Dose-response studies generally do not test an explicit theoretical framework, but their usefulness is clear in the example above. I walk through this example because I believe it helps clarify (what I find to be) the increasingly sterile debate about whether impact evaluation, as practiced today, forces method to drive the research question and is deliberately light on theory. I’m sure every reader is familiar with this discussion’s concern that practitioner affection for random assignment results in the choice of a-theoretic, and hence impoverished, research questions.

A recent edition of the Journal of Economic Perspectives explores this debate through a series of thoughtful papers. In one, Card, DellaVigna, and Malmendiear review recently published field experiments in top journals and propose a four-class taxonomy of experimental studies:

-          Descriptive studies that lack any formally specified model;

-          Single model studies that lay out a formal economic model and test qualitative implications of the model;

-          Competing models studies that specify alternative models with at least one contrasting implication and test between them;

-          Parameter Estimation studies that specify a complete data-generating process for the observed data in order to obtain estimates of structural parameters.

Card and colleagues explicitly state that they present a descriptive taxonomy. However I am sure many of my colleagues naturally interpret this taxonomy as hierarchy with descriptive studies at the bottom and competing models or parameter estimation studies at the top.

The problem with this hierarchy, however, is that useful work is not always concerned with distinguishing between contrasting theoretical models. Indeed useful work may simply involve the accurate measurement of a dose-response relationship.

Now by saying this, I don’t deny the need for good empirical work to be informed by theory, either implicitly or explicitly (although theory that informs a useful empirical study need not be economic theory per se but theory from any social or natural science). In the same vein, good theory cannot ignore the lessons of empirics. Every piece of research is a negotiation between theory and data, with the tip of scales determined by the nature of the question and the inclination of the research team.

In fact, as highlighted by Card and colleagues, there tends to be a progression in experimental empirical work on any particular topic as certain empirical facts are first suggested by descriptive studies and then incorporated into explicit model based tests. For example the experimental work on determinants of charitable giving began with descriptive studies and more recently evolved to formal tests between contrasting models of giving.
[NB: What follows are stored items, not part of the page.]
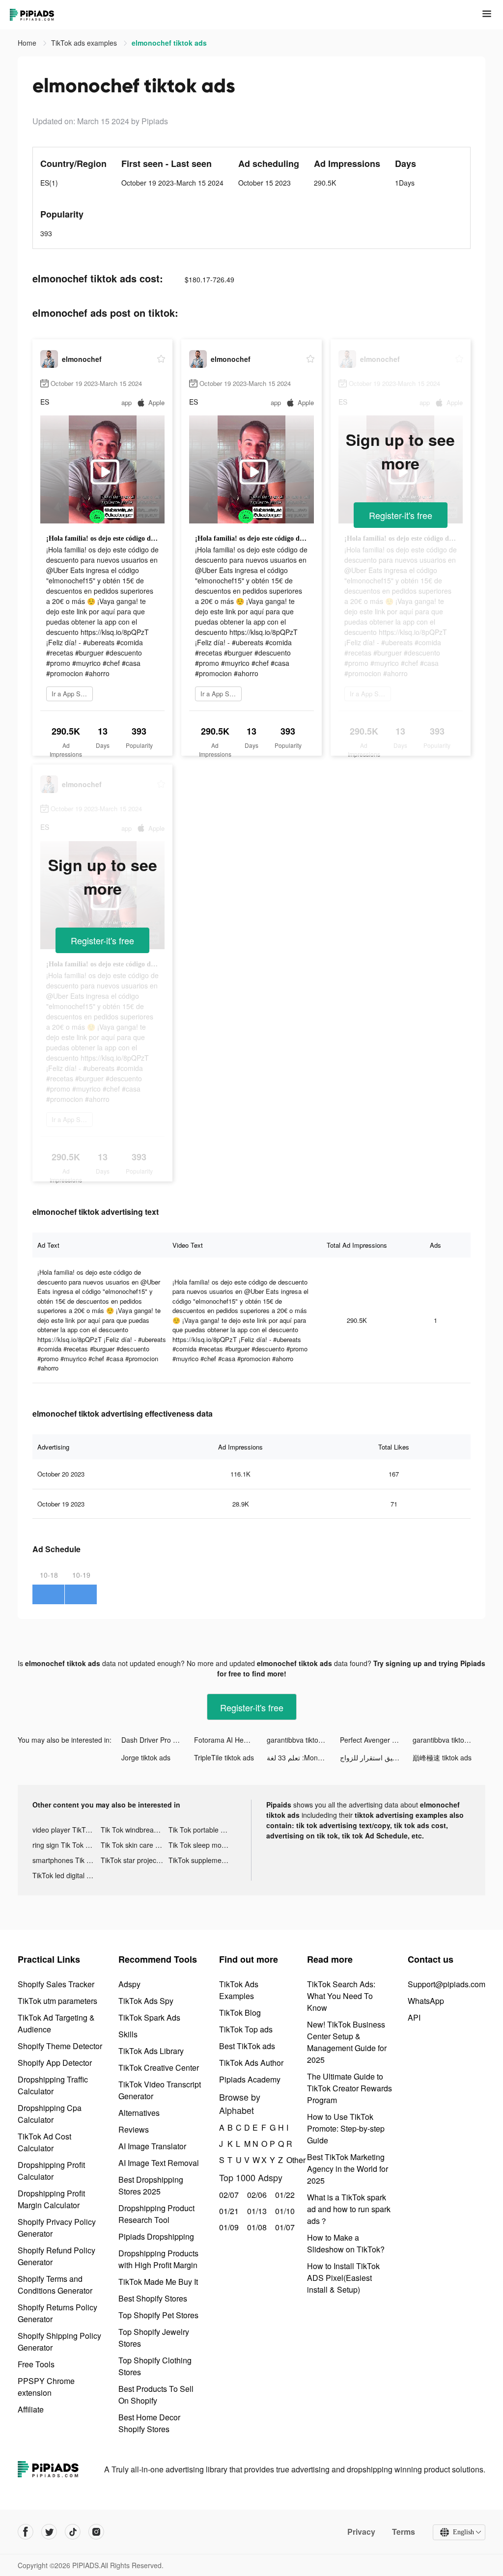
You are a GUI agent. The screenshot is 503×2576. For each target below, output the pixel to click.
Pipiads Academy (249, 2079)
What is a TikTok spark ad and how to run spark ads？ (349, 2209)
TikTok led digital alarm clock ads (66, 1875)
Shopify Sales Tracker (56, 1984)
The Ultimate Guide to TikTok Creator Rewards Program (349, 2088)
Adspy (129, 1984)
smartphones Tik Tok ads (66, 1860)
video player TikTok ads (66, 1830)
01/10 (283, 2211)
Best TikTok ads (247, 2046)
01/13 (255, 2211)
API (414, 2017)
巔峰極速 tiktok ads (442, 1757)
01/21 (227, 2211)
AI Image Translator (152, 2146)
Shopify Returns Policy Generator (57, 2313)
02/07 (227, 2194)
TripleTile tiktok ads (224, 1757)
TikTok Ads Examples (238, 1989)
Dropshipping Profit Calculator (51, 2170)
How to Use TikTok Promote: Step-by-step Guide (346, 2128)
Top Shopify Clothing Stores (155, 2366)
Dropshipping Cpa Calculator (50, 2113)
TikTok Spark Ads (149, 2017)
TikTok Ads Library (151, 2050)
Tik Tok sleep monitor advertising (202, 1845)
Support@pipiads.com (446, 1984)
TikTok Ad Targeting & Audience (56, 2023)
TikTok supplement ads (202, 1860)
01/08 (255, 2227)
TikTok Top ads (246, 2029)
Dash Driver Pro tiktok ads (157, 1740)
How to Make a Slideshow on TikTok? (346, 2243)
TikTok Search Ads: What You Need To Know (341, 1995)
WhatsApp (426, 2000)
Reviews (133, 2129)
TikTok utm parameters (57, 2000)
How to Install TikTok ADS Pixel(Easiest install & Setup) (343, 2277)
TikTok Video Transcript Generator (159, 2090)
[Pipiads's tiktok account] (73, 2532)
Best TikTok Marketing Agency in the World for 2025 (347, 2168)
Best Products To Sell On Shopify (156, 2394)
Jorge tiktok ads (145, 1757)
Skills (128, 2034)
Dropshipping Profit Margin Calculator (51, 2199)
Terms (403, 2532)
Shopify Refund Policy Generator (56, 2256)
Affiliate (31, 2409)
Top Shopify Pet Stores (158, 2315)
Knowledge gain is incremental. As Angrist and Pischke wrote in an earlier article from the Journal of Economic Perspectives: “the process of accumulating empirical evidence is rarely sexy in the unfolding, but accumulation is the necessary road along which results become more general”. While we should try to be creative and efficient in our approach – and without a doubt in some settings a series of relatively small scale mechanism experiments, in the vein of Ludwig, Kling, and Mullainathan, would be more sensible than a single large policy evaluation – each impact evaluation study, be it descriptive or model based, holds the possibility to expand the bounds of human knowledge in some modest direction.